**Brief**
Pictures should be omitted from your copy. Everything else in the entries below must be restated word for word.

**Raw data**

-*-

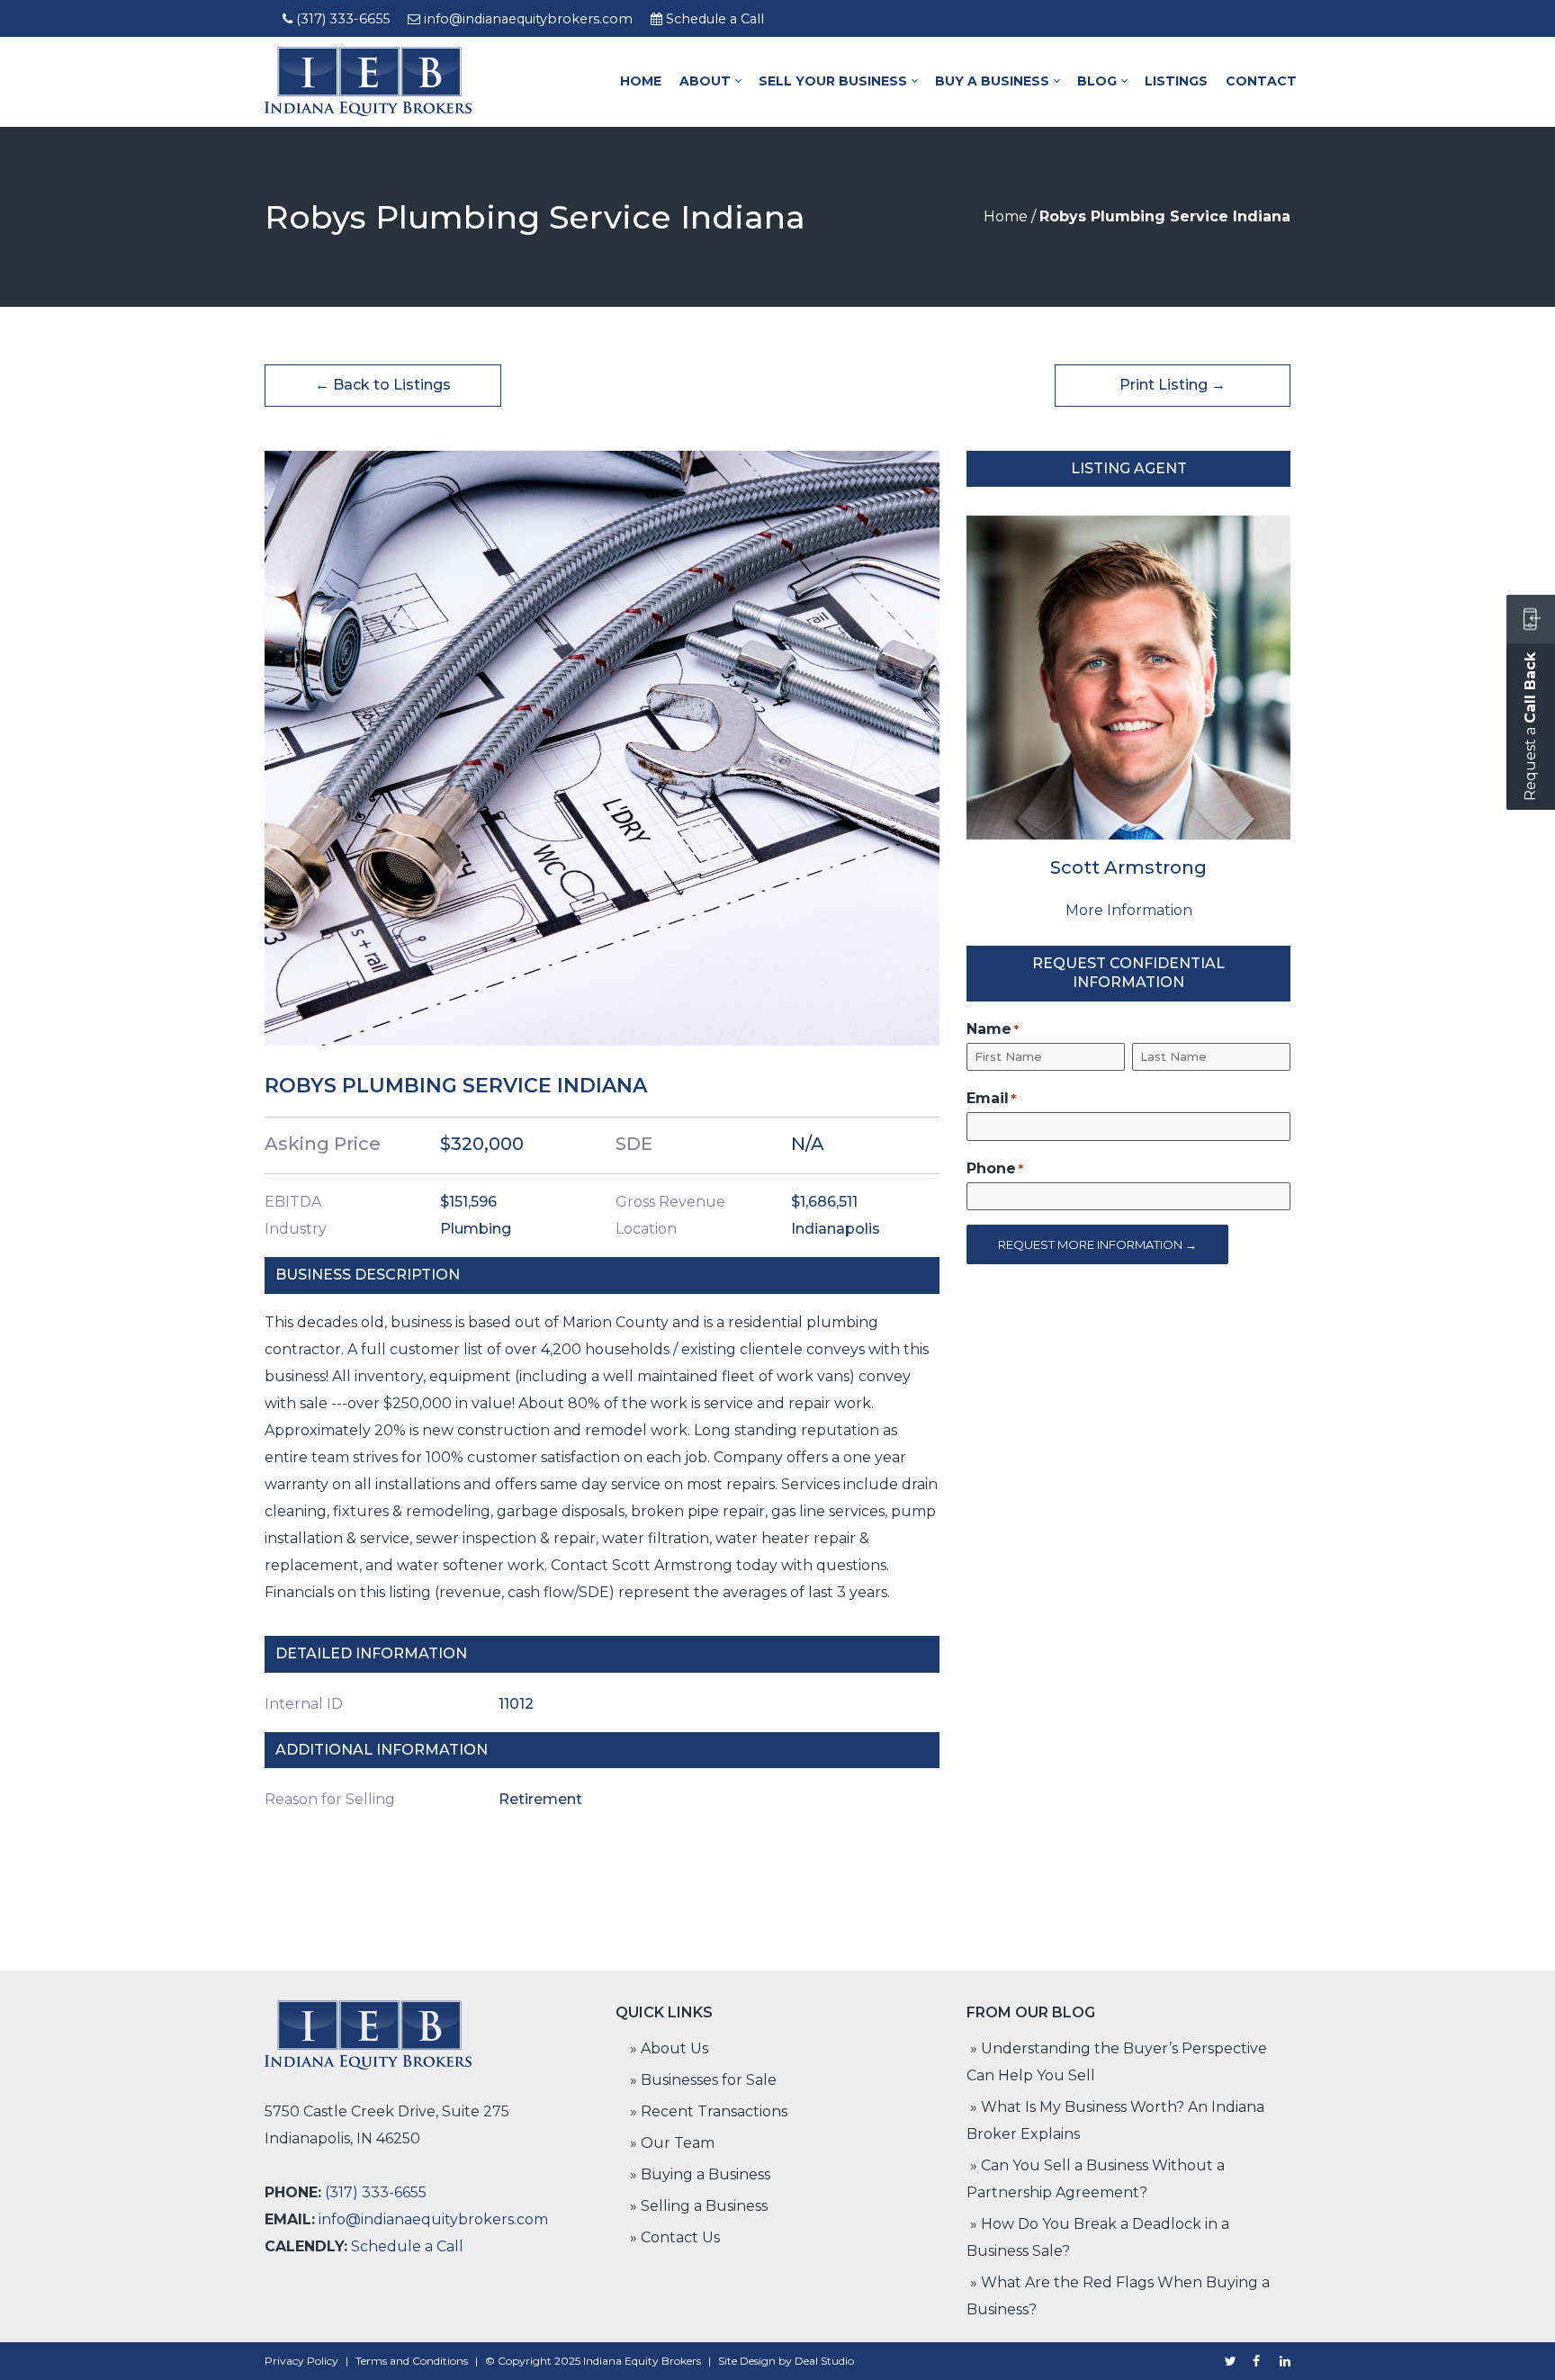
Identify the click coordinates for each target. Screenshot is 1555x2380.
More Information (1128, 910)
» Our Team (672, 2142)
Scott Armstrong (1128, 867)
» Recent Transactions (708, 2111)
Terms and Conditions (411, 2360)
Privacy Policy (301, 2360)
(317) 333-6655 (343, 19)
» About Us (669, 2048)
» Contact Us (675, 2237)
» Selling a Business (699, 2205)
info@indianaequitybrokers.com (528, 19)
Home (1006, 216)
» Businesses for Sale (703, 2079)
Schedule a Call (715, 19)
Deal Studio (824, 2360)
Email (991, 1098)
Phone (994, 1168)
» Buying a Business (700, 2174)
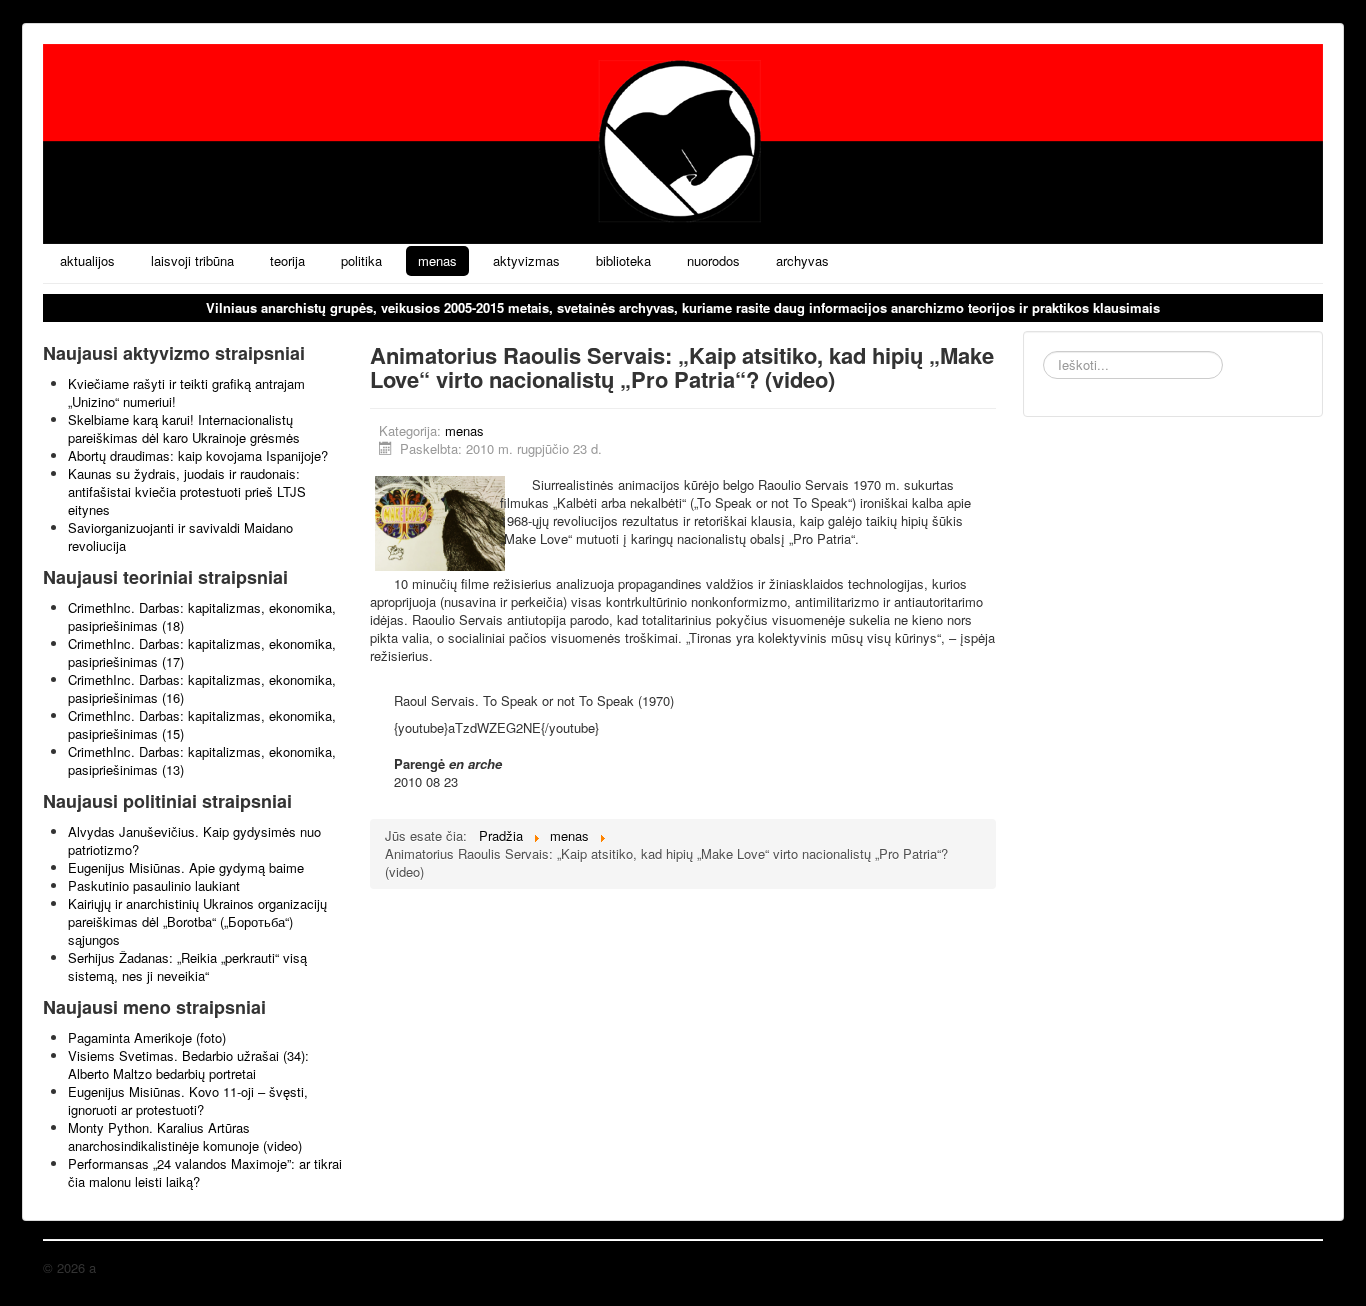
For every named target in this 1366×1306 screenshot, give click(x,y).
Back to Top (1288, 1267)
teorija (287, 260)
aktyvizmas (526, 260)
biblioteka (623, 260)
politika (361, 260)
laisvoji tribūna (192, 260)
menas (437, 260)
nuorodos (713, 260)
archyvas (802, 260)
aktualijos (87, 260)
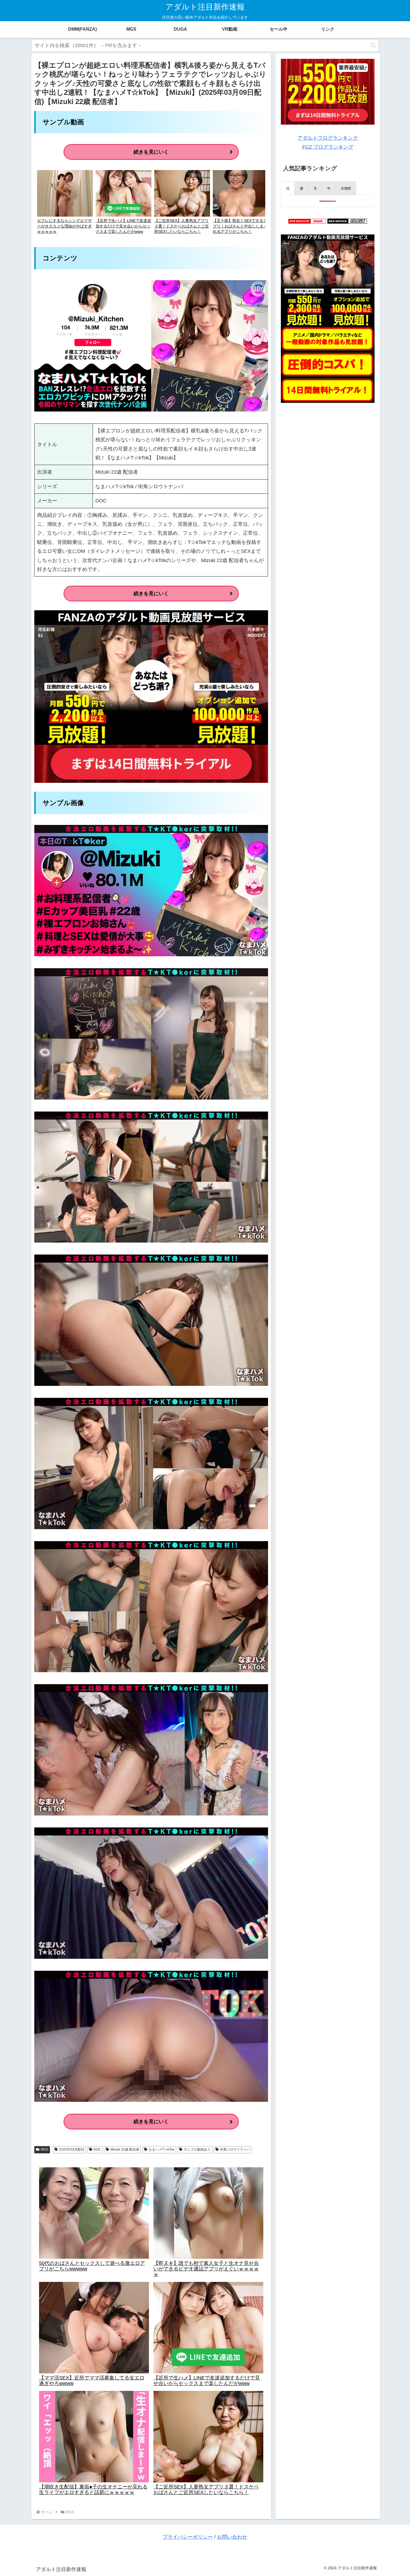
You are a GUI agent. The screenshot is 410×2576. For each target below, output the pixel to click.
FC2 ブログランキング (327, 147)
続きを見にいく (151, 152)
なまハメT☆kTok (161, 2149)
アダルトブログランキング (328, 138)
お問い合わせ (232, 2537)
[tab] (288, 188)
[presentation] (288, 188)
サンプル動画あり (197, 2149)
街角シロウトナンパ (235, 2149)
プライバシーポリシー (188, 2537)
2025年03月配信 (71, 2149)
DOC (97, 2149)
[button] (373, 45)
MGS (44, 2149)
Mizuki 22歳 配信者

-*-

**Exercise answer**
Identify the click coordinates for each target. Screenshot is 1555x2380.
More Information (1128, 910)
» Our Team (672, 2142)
Scott Armstrong (1128, 867)
» Recent Transactions (708, 2111)
Terms and Conditions (411, 2360)
Privacy Policy (301, 2360)
(317) 333-6655 (343, 19)
» About Us (669, 2048)
» Contact Us (675, 2237)
» Selling a Business (699, 2205)
info@indianaequitybrokers.com (528, 19)
Home (1006, 216)
» Businesses for Sale (703, 2079)
Schedule a Call (715, 19)
Deal Studio (824, 2360)
Email (991, 1098)
Phone (994, 1168)
» Buying a Business (700, 2174)
For every named target in this 1366×1306 screenshot, give click(x,y).
Back to Top (1288, 1267)
teorija (287, 260)
aktyvizmas (526, 260)
biblioteka (623, 260)
politika (361, 260)
laisvoji tribūna (192, 260)
menas (437, 260)
nuorodos (713, 260)
archyvas (802, 260)
aktualijos (87, 260)
You are a GUI agent. The screenshot is 410×2576. For each target below, output the pixel to click.
FC2 ブログランキング (327, 147)
続きを見にいく (151, 152)
なまハメT☆kTok (161, 2149)
アダルトブログランキング (328, 138)
お問い合わせ (232, 2537)
[tab] (288, 188)
[presentation] (288, 188)
サンプル動画あり (197, 2149)
街角シロウトナンパ (235, 2149)
プライバシーポリシー (188, 2537)
2025年03月配信 (71, 2149)
DOC (97, 2149)
[button] (373, 45)
MGS (44, 2149)
Mizuki 22歳 配信者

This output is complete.